Cognizant of the demands on your time, I’ll share this AirVenture bounty by topic in separate posts. Let’s start with the surprise debut of the RV-14. The IO-390-powered side-by-sider is an aerobatic two-seat RV-10. Preceded by no warning and few rumors, it led a line of every Van’s RV model down to the restored RV-1, flown by Dick VanGrunsven himself, which was presented to the EAA AirVenture Museum.
The RV-14 embodies 40 years of Van’s Aircraft kit building experience, so its match-holed aluminum pieces will become an airplane quicker and with less head scratching. With an 810-pound useful load, on 210-hp it’ll cruise at 195 mph. More important to the future of aviation, two large people fit in it comfortably. That includes me, at 6-foot-5, 260 pounds, with a 38-inch inseam and size 15 feet. Estimated build cost is around $90K, depending how much glass one puts in the panel. Compare that to a new store-bought airplane of similar performance, and DIY really pays off. A taildragger version is in the works.
American Champion Aircraft introduced another aerobatic airplane powered by an AEIO-390, the Extreme Decathlon. The airplane gained 30 hp and lost 62 pounds. Aerodynamic improvements, from clipped wingtips, boosted ailerons, and an airfoil tail improved its roll rate 33 percent.

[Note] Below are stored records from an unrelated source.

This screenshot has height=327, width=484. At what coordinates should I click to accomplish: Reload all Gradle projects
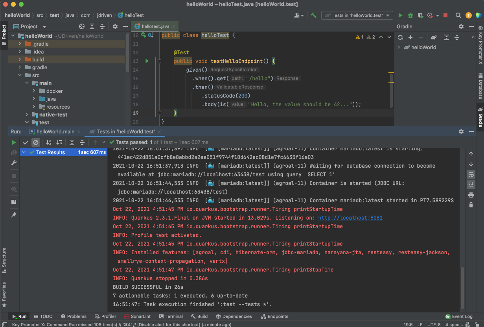pos(400,37)
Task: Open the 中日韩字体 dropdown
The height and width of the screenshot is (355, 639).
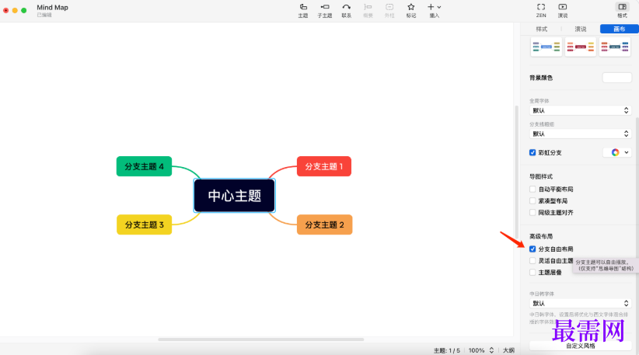Action: coord(579,303)
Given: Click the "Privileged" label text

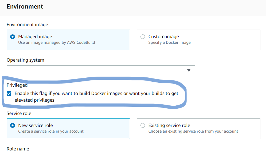Looking at the screenshot, I should pyautogui.click(x=17, y=85).
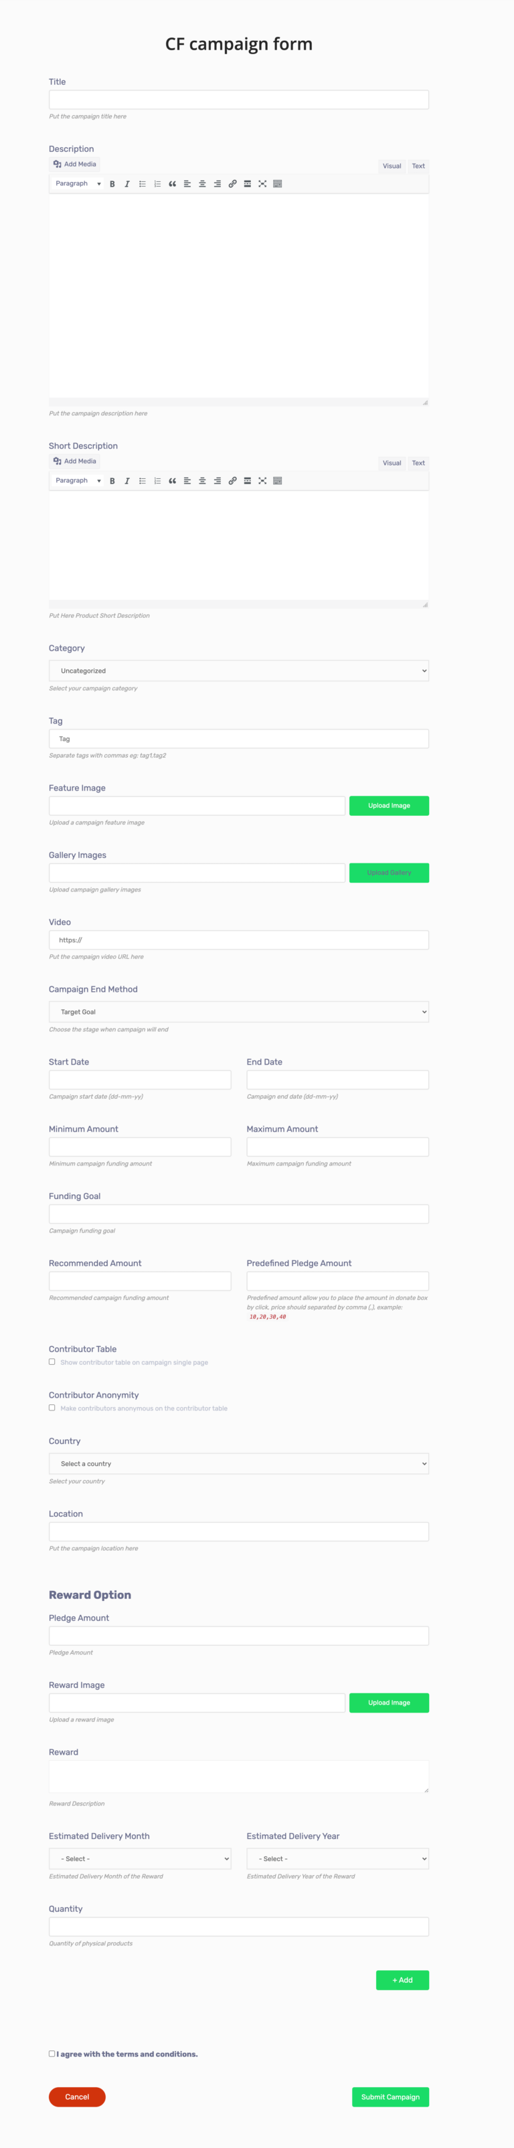
Task: Open the Paragraph style dropdown
Action: pos(77,183)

The base price is just shy of $205K. More than a trainer of new pilots and those ready to meet the challenge of aerobatics, the president of the International Aerobatic Club said it would be a strong competitor up to the Intermediate category.
Aviation has been talking about a replacement for 100LL for a long time, and Cessna is doing something about it with the Turbo 182 NXT. Its 230-hp SMA engine runs on Jet-A. Made by Safran and engineered for aviation, it’s already FAA and EASA certified. It burns 11 gallons of Jet-A an hour at 155 knots max cruise. It will replace the Turbo 182, which uses more 100LL avgas to deliver the same performance.
There’s no denying that new airplanes are expensive, but that’s not totally aviation’s fault, and whining about it will not change this reality. A smaller overall customer pool is one part of the problem, and the steadily shrinking income of most of the pilots in it is another. Until something changes in these areas, the overall cost of flying will continue to climb out of reach for most people. — Scott
John Mininger says
The RV-14 looks like it will be a wonderful airplane.
My only concern is that it seems have been designed around an engine that requires 100 octane fuel.